Increased deployment of RDTs in health care facilities and cross-sectional surveys facilitates passive and active collection of biological material for molecular surveillance. The advantages of using RDTs for DNA storage include reducing invasive procedures in the field. RDTs require just one finger prick for both malaria case detection and preservation of biological material. DNA storage on filter papers, on the other hand, requires an initial finger prick for malaria case detection by RDT or microscopy, followed by a second finger prick, for individuals with a positive diagnosis for collection of blood on filter paper. Multiple blood sampling can especially be problematic in small children and may increase the risk of mixing/miss-labelling of samples during collection. RDTs are also easily stored and have either a plastic or cardboard case that protects against cross-contamination. A disadvantage of RDT-DNA extraction is the limited amount of biological material (5–15 μL blood). This makes RDT-DNA extraction a “one shot operation” with no possibilities for re-extraction, unlike filter paper sampling where a larger amount of blood is usually collected (50–100 μL).
Conclusions
The results support RDTs as a valuable source of parasite DNA and provide evidence for RDT-DNA extraction for improved malaria case detection, molecular drug resistance surveillance, and RDT quality control. However, the purpose of DNA extraction should be considered when choosing which extraction method best suits the type of samples to be analysed.
Competing interests
The authors declare that they have no competing interests.
Authors’ contributions
PF, UM, BA, AM, JPG and AB conceived and designed the study. DS, ASA and MIM carried out the field work. UM, BA and LJ carried out the molecular analyses. UM, BA, LJ, PF, AM and AB analysed the data. MP gave important intellectual input in the statistical analysis. UM drafted the manuscript. All authors read and approved the final manuscript.
Supplementary Material
Contributor Information
Ulrika Morris, Email: ulrika.morris@ki.se.

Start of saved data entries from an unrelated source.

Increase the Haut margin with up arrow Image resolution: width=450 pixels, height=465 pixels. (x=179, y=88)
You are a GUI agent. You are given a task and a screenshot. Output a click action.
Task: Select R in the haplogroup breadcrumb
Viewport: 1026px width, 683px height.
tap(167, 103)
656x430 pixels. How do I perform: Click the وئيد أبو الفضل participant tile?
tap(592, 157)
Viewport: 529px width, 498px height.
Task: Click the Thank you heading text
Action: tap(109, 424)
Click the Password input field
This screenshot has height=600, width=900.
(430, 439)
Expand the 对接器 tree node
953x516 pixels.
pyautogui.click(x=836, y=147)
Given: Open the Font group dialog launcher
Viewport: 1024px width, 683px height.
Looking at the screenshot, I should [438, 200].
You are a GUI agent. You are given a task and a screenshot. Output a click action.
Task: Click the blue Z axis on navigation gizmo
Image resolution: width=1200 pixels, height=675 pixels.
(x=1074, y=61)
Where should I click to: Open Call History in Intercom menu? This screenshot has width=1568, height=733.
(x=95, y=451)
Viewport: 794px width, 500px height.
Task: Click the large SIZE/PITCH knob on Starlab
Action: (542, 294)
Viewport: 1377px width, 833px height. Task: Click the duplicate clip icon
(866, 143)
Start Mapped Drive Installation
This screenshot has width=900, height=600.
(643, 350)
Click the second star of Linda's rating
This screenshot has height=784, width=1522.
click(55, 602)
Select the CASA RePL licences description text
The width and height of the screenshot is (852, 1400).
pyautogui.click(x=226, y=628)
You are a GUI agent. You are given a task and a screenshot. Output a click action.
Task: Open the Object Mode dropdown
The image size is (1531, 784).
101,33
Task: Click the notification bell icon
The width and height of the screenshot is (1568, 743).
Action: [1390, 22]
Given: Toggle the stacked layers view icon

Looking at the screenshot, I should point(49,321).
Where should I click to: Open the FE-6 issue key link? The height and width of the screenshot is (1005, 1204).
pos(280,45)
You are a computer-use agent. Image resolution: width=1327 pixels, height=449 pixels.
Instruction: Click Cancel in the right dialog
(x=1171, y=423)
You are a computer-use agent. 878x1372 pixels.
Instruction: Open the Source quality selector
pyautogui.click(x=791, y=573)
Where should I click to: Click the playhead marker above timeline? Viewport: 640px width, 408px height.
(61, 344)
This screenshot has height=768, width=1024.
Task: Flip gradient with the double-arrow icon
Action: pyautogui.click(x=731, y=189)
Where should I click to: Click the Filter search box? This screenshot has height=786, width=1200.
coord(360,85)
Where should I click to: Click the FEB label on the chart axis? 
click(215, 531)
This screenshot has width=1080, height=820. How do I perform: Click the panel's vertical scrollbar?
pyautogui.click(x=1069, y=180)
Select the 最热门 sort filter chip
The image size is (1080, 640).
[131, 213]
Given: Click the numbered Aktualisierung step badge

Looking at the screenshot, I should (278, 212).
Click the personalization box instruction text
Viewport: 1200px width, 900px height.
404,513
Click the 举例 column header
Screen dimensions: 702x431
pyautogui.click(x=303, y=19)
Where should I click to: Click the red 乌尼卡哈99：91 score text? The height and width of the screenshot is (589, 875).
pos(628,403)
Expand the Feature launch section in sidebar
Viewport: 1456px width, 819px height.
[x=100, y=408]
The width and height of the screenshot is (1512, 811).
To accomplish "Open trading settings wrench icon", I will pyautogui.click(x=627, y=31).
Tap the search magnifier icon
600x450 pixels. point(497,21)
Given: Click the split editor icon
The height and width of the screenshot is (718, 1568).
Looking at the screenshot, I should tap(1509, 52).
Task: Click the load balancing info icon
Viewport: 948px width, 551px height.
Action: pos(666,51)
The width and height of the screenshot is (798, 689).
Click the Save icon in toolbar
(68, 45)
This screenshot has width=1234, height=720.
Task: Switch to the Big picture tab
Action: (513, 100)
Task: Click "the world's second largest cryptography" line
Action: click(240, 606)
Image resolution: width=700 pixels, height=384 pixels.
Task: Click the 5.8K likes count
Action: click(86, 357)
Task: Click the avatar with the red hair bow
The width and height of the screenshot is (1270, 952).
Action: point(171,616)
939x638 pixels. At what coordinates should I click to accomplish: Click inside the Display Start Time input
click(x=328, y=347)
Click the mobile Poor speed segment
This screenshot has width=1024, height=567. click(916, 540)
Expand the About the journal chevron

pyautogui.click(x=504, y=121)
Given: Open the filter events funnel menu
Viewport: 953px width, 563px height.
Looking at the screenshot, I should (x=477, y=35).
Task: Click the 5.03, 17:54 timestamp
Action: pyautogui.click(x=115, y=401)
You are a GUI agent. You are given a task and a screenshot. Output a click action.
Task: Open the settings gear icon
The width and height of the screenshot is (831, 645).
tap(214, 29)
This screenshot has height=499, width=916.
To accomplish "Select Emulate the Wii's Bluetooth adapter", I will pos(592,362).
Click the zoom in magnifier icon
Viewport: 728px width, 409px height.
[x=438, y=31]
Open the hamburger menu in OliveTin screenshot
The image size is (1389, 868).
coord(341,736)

Berit Aydin-Schmidt, Email: berit.schmidt@ki.se.
Delér Shakely, Email: deler.shakely@ki.se.
Andreas Mårtensson, Email: andreas.martensson@ki.se.
Louise Jörnhagen, Email: louise.jornhagen@gmail.com.
Abdullah S Ali, Email: busudi@gmail.com.
Mwinyi I Msellem, Email: mmwinyi@hotmail.com.
Max Petzold, Email: max.petzold@amm.gu.se.
José P Gil, Email: pedgil01@gmail.com.
Pedro Ferreira, Email: pedroemferreira@gmail.com.
Anders Björkman, Email: anders.bjorkman@karolinska.se.
Acknowledgements
We thank the patients and health staff of the different health care centres in Zanzibar for their participation in the clinical studies. We are also grateful to Dr Lisselotte Cnops for important intellectual input on DNA extraction from RDTs. This study was funded by the ACT Consortium through an award from the Bill and Melinda Gates Foundation to the London School of Hygiene and Tropical Medicine; the Swedish International Development Agency (SIDA) [grant number SWE 2009–193]; the Swedish Civil Contingencies Agency (MSB) [grant number 2010–7991]; the Swedish Medical Research Council (VR) [grant number 2009–3785] and Goljes Foundation.